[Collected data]
● ● ● ● ● ● ●

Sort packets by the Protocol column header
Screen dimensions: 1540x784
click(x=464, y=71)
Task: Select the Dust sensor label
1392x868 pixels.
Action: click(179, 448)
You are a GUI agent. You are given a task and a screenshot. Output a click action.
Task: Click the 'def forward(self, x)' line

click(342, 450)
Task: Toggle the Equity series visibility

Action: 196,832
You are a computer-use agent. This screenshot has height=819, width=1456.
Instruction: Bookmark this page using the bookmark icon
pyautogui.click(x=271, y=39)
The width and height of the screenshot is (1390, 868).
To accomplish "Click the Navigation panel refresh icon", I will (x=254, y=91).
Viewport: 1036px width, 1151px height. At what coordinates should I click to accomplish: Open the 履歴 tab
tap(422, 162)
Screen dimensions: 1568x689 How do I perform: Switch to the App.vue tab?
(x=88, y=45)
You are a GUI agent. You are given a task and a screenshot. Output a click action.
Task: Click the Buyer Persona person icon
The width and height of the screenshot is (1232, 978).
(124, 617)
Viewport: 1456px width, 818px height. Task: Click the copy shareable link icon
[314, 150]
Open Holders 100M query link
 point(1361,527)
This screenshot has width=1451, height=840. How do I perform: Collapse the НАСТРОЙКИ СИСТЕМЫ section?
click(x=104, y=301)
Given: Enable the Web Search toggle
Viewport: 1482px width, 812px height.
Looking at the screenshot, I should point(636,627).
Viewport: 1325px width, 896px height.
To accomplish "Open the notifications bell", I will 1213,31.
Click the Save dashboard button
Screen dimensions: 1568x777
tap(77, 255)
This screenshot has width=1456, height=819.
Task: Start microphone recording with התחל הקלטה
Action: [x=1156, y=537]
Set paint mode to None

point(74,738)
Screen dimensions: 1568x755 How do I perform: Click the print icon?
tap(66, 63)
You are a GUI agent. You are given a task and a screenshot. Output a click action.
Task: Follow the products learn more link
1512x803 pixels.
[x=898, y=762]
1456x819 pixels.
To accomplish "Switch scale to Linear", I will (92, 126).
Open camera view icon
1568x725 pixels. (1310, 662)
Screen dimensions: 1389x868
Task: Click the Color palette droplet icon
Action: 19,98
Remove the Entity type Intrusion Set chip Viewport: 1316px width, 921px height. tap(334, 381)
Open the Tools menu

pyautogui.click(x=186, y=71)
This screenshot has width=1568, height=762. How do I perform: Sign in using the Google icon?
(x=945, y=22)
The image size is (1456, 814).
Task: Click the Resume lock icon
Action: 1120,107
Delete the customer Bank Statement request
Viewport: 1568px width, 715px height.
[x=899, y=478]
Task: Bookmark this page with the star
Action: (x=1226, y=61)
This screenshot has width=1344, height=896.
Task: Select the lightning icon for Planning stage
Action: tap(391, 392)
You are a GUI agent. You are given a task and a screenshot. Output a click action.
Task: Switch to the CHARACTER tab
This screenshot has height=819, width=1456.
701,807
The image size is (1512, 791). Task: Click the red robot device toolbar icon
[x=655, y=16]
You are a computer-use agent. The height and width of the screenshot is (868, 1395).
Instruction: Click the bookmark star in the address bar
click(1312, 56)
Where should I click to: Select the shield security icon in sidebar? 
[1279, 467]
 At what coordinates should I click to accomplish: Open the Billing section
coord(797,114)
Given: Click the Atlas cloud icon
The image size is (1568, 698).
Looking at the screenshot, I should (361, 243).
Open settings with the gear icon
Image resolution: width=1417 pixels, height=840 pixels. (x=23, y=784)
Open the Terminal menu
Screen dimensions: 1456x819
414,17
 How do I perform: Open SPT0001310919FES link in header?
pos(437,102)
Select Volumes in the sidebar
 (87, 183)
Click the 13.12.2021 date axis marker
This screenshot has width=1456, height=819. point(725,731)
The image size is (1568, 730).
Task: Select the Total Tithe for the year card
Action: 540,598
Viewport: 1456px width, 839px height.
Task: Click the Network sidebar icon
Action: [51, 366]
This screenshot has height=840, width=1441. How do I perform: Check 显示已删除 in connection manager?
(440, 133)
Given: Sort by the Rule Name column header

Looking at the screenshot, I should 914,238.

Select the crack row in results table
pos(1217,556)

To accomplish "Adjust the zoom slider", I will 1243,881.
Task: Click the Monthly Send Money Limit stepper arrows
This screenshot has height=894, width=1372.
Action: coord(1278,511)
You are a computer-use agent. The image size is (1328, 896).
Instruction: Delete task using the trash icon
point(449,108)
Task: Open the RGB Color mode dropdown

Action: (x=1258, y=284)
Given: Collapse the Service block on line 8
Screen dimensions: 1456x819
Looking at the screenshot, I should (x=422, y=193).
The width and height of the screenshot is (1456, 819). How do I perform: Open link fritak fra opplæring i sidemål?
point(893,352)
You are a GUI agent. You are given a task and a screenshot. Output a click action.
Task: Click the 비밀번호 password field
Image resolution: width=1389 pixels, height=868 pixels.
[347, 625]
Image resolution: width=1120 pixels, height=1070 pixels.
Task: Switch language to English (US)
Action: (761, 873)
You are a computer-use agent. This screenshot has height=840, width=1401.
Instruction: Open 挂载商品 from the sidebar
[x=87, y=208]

● ● ● ● ● ● ●

_Aim of the exercise_
Copy every record precisely, omitting nothing.

_Exercise answer_
Sort packets by the Protocol column header
Screen dimensions: 1540x784
click(x=464, y=71)
Task: Select the Dust sensor label
1392x868 pixels.
Action: click(179, 448)
You are a GUI agent. You are given a task and a screenshot. Output a click action.
Task: Click the 'def forward(self, x)' line

click(342, 450)
Task: Toggle the Equity series visibility

Action: 196,832
You are a computer-use agent. This screenshot has height=819, width=1456.
Instruction: Bookmark this page using the bookmark icon
pyautogui.click(x=271, y=39)
The width and height of the screenshot is (1390, 868).
To accomplish "Click the Navigation panel refresh icon", I will (x=254, y=91).
Viewport: 1036px width, 1151px height. At what coordinates should I click to accomplish: Open the 履歴 tab
tap(422, 162)
Screen dimensions: 1568x689 How do I perform: Switch to the App.vue tab?
(x=88, y=45)
You are a GUI agent. You are given a task and a screenshot. Output a click action.
Task: Click the Buyer Persona person icon
The width and height of the screenshot is (1232, 978).
(124, 617)
Viewport: 1456px width, 818px height. Task: Click the copy shareable link icon
[314, 150]
Open Holders 100M query link
 point(1361,527)
This screenshot has width=1451, height=840. How do I perform: Collapse the НАСТРОЙКИ СИСТЕМЫ section?
click(x=104, y=301)
Given: Enable the Web Search toggle
Viewport: 1482px width, 812px height.
Looking at the screenshot, I should point(636,627).
Viewport: 1325px width, 896px height.
To accomplish "Open the notifications bell", I will 1213,31.
Click the Save dashboard button
Screen dimensions: 1568x777
tap(77, 255)
This screenshot has width=1456, height=819.
Task: Start microphone recording with התחל הקלטה
Action: [x=1156, y=537]
Set paint mode to None

point(74,738)
Screen dimensions: 1568x755 How do I perform: Click the print icon?
tap(66, 63)
You are a GUI agent. You are given a task and a screenshot. Output a click action.
Task: Follow the products learn more link
1512x803 pixels.
[x=898, y=762]
1456x819 pixels.
To accomplish "Switch scale to Linear", I will (92, 126).
Open camera view icon
1568x725 pixels. (1310, 662)
Screen dimensions: 1389x868
Task: Click the Color palette droplet icon
Action: 19,98
Remove the Entity type Intrusion Set chip Viewport: 1316px width, 921px height. tap(334, 381)
Open the Tools menu

pyautogui.click(x=186, y=71)
This screenshot has width=1568, height=762. How do I perform: Sign in using the Google icon?
(x=945, y=22)
The image size is (1456, 814).
Task: Click the Resume lock icon
Action: 1120,107
Delete the customer Bank Statement request
Viewport: 1568px width, 715px height.
[x=899, y=478]
Task: Bookmark this page with the star
Action: (x=1226, y=61)
This screenshot has width=1344, height=896.
Task: Select the lightning icon for Planning stage
Action: tap(391, 392)
You are a GUI agent. You are given a task and a screenshot. Output a click action.
Task: Switch to the CHARACTER tab
This screenshot has height=819, width=1456.
701,807
The image size is (1512, 791). Task: Click the red robot device toolbar icon
[x=655, y=16]
You are a computer-use agent. The height and width of the screenshot is (868, 1395).
Instruction: Click the bookmark star in the address bar
click(1312, 56)
Where should I click to: Select the shield security icon in sidebar? 
[1279, 467]
 At what coordinates should I click to accomplish: Open the Billing section
coord(797,114)
Given: Click the Atlas cloud icon
The image size is (1568, 698).
Looking at the screenshot, I should (361, 243).
Open settings with the gear icon
Image resolution: width=1417 pixels, height=840 pixels. (x=23, y=784)
Open the Terminal menu
Screen dimensions: 1456x819
414,17
 How do I perform: Open SPT0001310919FES link in header?
pos(437,102)
Select Volumes in the sidebar
 (87, 183)
Click the 13.12.2021 date axis marker
This screenshot has width=1456, height=819. point(725,731)
The image size is (1568, 730).
Task: Select the Total Tithe for the year card
Action: 540,598
Viewport: 1456px width, 839px height.
Task: Click the Network sidebar icon
Action: [51, 366]
This screenshot has height=840, width=1441. How do I perform: Check 显示已删除 in connection manager?
(440, 133)
Given: Sort by the Rule Name column header

Looking at the screenshot, I should 914,238.

Select the crack row in results table
pos(1217,556)

To accomplish "Adjust the zoom slider", I will 1243,881.
Task: Click the Monthly Send Money Limit stepper arrows
This screenshot has height=894, width=1372.
Action: coord(1278,511)
You are a computer-use agent. The image size is (1328, 896).
Instruction: Delete task using the trash icon
point(449,108)
Task: Open the RGB Color mode dropdown

Action: (x=1258, y=284)
Given: Collapse the Service block on line 8
Screen dimensions: 1456x819
Looking at the screenshot, I should (x=422, y=193).
The width and height of the screenshot is (1456, 819). How do I perform: Open link fritak fra opplæring i sidemål?
point(893,352)
You are a GUI agent. You are given a task and a screenshot. Output a click action.
Task: Click the 비밀번호 password field
Image resolution: width=1389 pixels, height=868 pixels.
[347, 625]
Image resolution: width=1120 pixels, height=1070 pixels.
Task: Switch language to English (US)
Action: (761, 873)
You are a computer-use agent. This screenshot has height=840, width=1401.
Instruction: Open 挂载商品 from the sidebar
[x=87, y=208]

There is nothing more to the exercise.